Moreover, in discussion with the professor about this activity, the student teacher stated that the historical aspects evidenced by the textbook would be superficial and would not add to the students' learning. Such observations triggered by this activity agree with what ^{Ferreira and Rich (2001)} state:

Still another reason why History has not been integrated into school Mathematics concerns the ways, if any, in which textbooks typically address the History of Mathematics, mostly limited to an inclusion of a few historical notes (generally, biographies and curiosities) at the end of each chapter

(^{FERREIRA, RICH, 2001}, p. 71).

The video class was an option of the student who made an exposition on tangent mobilizing History and technology – video and Geogebra – as didactic resources. The class followed a lecture model, but indicated the student's concern to explain in detail the knowledge involved in tracing a tangent to a curve.

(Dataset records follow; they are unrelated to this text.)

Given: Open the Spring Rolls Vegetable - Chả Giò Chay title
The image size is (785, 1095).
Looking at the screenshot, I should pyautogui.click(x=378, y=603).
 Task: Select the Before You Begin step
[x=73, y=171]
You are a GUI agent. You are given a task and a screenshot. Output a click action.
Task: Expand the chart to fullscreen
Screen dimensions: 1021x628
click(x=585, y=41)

We want to emphasize that the integration of History in Mathematics classes does not dispense with the use of technology, because to deal with the mathematical and historical complexity of the didactic sequence proposed by us, the student turned to books on the Internet and among them found the early 20th century textbook that had inspired the first activity of logarithms; he watched video lectures by Professor João Bosco Pitombeira of the Pontifical Catholic University of Rio de Janeiro (PUC-RJ) on YouTube about the context of logarithm creation and how they were used by different mathematicians at different times; he researched articles in English and even in Italian to try to understand Archimedes' tangent tracing process. Such actions indicate the student's involvement with the proposed activities. After all this process, the student's knowledge increased not only in relation to the mathematical concepts involved and to the questions about the school teaching of this subject, but also regarding possible sources of study that could be used in his future classes. According to the student, “the activity itself was extremely important, as it showed how the History of Mathematics can develop mathematical knowledge and its importance for teaching and understanding them” (Audio Testimony, 06/07/2018, emphasis added).

3 Considerations

The researches carried out by HIFEM have pointed out the potential of History for the education of Mathematics teachers. However, previous researches by this research group had been done in collaborative groups of teachers, which raised doubts about the positive results obtained by these investigations: were they caused by the historical problematization or by the dynamics of the collaborative group? Without denying this last hypothesis, the case study reported here brought a new element to the discussion on the theme by indicating that even if not performed in a collaborative group, History can contribute to the expansion of teachers' mathematical knowledge and to their questions about the school teaching of Mathematics.

We also noticed that the didactic sequence for the analysis of the insertion of History in the education of the Mathematics teacher, prepared by us, met the assumptions presented in UNILA's PDI, as aspects of knowledge interdisciplinarity were highlighted, and interculturality was mobilized by leading the student to reflect on how and why people in other historical moments and cultures produced and taught Mathematics, as we saw in his questions about Archimedes, Napier, and how logarithms were taught in the early 20th century, as well as favoring multilingualism, as the student has embarked on several languages in his Internet investigations on the themes addressed.

Through this methodology we hope to be able to also collaborate with the solidarity integration of students coming from countries of the triple border and others.